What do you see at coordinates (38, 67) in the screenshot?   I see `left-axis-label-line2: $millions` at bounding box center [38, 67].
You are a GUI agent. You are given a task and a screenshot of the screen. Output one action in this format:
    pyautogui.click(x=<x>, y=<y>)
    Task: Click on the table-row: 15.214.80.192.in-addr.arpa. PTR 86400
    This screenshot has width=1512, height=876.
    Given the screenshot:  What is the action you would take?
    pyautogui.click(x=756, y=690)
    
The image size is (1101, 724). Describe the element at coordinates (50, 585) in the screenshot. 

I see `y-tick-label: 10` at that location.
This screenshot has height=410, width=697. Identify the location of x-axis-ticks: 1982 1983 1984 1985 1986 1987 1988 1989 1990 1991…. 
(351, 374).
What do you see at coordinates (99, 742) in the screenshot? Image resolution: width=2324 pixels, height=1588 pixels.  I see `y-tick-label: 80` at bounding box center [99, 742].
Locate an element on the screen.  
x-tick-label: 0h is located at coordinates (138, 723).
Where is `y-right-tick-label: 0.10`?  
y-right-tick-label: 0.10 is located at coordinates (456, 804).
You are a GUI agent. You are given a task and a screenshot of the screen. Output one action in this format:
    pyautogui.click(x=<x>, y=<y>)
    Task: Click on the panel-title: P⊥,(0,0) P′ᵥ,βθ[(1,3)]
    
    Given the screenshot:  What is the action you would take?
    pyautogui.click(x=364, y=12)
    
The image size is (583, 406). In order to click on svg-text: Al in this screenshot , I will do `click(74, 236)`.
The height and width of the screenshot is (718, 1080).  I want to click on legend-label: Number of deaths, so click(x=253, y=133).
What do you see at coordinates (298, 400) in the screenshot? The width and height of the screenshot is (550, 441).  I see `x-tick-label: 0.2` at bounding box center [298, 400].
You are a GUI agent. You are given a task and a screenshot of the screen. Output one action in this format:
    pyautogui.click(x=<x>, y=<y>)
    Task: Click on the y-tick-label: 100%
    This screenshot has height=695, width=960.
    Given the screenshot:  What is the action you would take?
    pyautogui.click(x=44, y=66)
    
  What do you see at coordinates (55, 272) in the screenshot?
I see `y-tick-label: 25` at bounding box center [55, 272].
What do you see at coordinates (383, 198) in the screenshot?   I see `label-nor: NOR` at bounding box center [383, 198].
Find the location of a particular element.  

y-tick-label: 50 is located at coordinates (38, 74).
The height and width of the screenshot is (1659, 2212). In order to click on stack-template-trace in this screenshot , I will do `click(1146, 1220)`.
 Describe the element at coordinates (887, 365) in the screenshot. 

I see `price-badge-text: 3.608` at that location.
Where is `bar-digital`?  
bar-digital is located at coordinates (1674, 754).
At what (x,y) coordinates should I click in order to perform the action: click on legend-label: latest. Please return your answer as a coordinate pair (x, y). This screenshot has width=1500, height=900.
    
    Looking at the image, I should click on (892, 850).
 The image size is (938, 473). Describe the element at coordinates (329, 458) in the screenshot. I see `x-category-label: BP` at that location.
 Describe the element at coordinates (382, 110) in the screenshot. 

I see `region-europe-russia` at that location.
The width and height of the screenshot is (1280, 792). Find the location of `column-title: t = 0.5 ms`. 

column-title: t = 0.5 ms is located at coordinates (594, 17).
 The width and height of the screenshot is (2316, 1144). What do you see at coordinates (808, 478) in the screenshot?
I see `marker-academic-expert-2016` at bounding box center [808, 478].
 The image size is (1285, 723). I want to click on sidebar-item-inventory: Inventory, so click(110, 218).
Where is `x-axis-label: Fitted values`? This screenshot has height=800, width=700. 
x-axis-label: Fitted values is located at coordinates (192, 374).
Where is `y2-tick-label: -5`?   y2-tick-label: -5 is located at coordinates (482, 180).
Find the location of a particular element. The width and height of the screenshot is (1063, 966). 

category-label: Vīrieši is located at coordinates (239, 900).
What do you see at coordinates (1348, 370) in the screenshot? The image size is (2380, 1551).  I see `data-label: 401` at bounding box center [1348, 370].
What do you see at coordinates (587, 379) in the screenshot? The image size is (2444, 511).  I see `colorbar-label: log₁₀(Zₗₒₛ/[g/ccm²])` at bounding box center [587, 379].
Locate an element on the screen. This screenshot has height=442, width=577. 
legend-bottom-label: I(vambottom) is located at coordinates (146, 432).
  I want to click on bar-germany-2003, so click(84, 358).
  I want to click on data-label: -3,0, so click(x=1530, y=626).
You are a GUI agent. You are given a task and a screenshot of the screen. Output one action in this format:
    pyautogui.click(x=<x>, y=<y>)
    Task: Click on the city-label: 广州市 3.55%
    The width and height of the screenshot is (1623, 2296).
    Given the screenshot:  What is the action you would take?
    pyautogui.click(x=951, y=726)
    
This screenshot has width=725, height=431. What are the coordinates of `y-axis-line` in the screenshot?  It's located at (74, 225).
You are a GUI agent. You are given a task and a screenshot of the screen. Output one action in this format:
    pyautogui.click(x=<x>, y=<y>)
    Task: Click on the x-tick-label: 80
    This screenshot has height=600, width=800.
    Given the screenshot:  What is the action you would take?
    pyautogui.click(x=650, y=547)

__WHAT YOU ARE ASKED TO DO__. Please copy out the lines of the records verbatim, starting at the line containing "The height and width of the screenshot is (718, 1080)." and continuing down to the line containing "bar-digital is located", with both of those lines included.

__RESULT OF THE EXERCISE__.
The height and width of the screenshot is (718, 1080).  I want to click on legend-label: Number of deaths, so click(x=253, y=133).
What do you see at coordinates (298, 400) in the screenshot? The width and height of the screenshot is (550, 441).  I see `x-tick-label: 0.2` at bounding box center [298, 400].
You are a GUI agent. You are given a task and a screenshot of the screen. Output one action in this format:
    pyautogui.click(x=<x>, y=<y>)
    Task: Click on the y-tick-label: 100%
    This screenshot has height=695, width=960.
    Given the screenshot:  What is the action you would take?
    pyautogui.click(x=44, y=66)
    
  What do you see at coordinates (55, 272) in the screenshot?
I see `y-tick-label: 25` at bounding box center [55, 272].
What do you see at coordinates (383, 198) in the screenshot?   I see `label-nor: NOR` at bounding box center [383, 198].
Find the location of a particular element.  

y-tick-label: 50 is located at coordinates (38, 74).
The height and width of the screenshot is (1659, 2212). In order to click on stack-template-trace in this screenshot , I will do `click(1146, 1220)`.
 Describe the element at coordinates (887, 365) in the screenshot. 

I see `price-badge-text: 3.608` at that location.
Where is `bar-digital`?  
bar-digital is located at coordinates (1674, 754).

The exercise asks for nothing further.